Two pics of the chick in question, one of his/her brother for comparison, although they're mutts and so could turn out both roosters but very different. Again, they're about two months old.


----------



## seminole wind (Aug 22, 2015)

Number 2 I'm going to say pullet unless it's a late bloomer. Number 2 looks like a male. Side shot pictures may help.


----------



## chippy99th (Dec 22, 2016)

Okay, now looking at profile pics Una does look like a pullet. Mo (the white one) I'd be positive was a roo even without the big comb, he's just got that rambunctious attitude. Someone commented on her comb being really red and I jumped the gun. 

So here's Mo from the side:










And here's Una, complete with her funky foot:










It's hard to get pictures of them. Mo because he won't stay still, and Una because she always wants to hop on my lap! But these turned out pretty good.


----------



## seminole wind (Aug 22, 2015)

I'm glad Una is a snuggly one! I'm out of snugglers right now. No one seeks my lap out. My 2 lap birds got killed last year. I do have one silkie roo that doesn't run from me.


----------



## chippy99th (Dec 22, 2016)

Aww! That's too bad. Most of our flock is not pets per se but ever since I started with chickens I've had to have at least one that liked to cuddle.
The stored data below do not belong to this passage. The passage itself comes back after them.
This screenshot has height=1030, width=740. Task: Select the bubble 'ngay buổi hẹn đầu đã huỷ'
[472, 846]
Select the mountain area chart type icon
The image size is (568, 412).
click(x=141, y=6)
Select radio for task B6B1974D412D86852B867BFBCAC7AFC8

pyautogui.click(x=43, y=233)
It took Una a while to decide she wanted to be a cuddler, though. I think she had to figure out a way to sit comfortably on that stump. 

It's surprising what a handful these two have been after raising wayyy bigger groups of chicks for over a decade. Maybe I just got lucky with a string of really docile, almost boring clutches, but these two... I'd be obsessing over whether it was healthy for Una's joints to stand in a certain way and I'd turn around and Mo would be in the next county. I'd shake the mealworm bucket to call him, Una would jump in my face, and when I finally got the feathers out of my eyes they'd both be standing in the bucket, belly deep in mealworms, stuffing their faces. Sometimes I think chickens are just here to remind me how ridiculous the world is. In a nice way.

I'll quit my musings now. Thank you for responding.  Here's to hoping you get another snuggler soon!


----------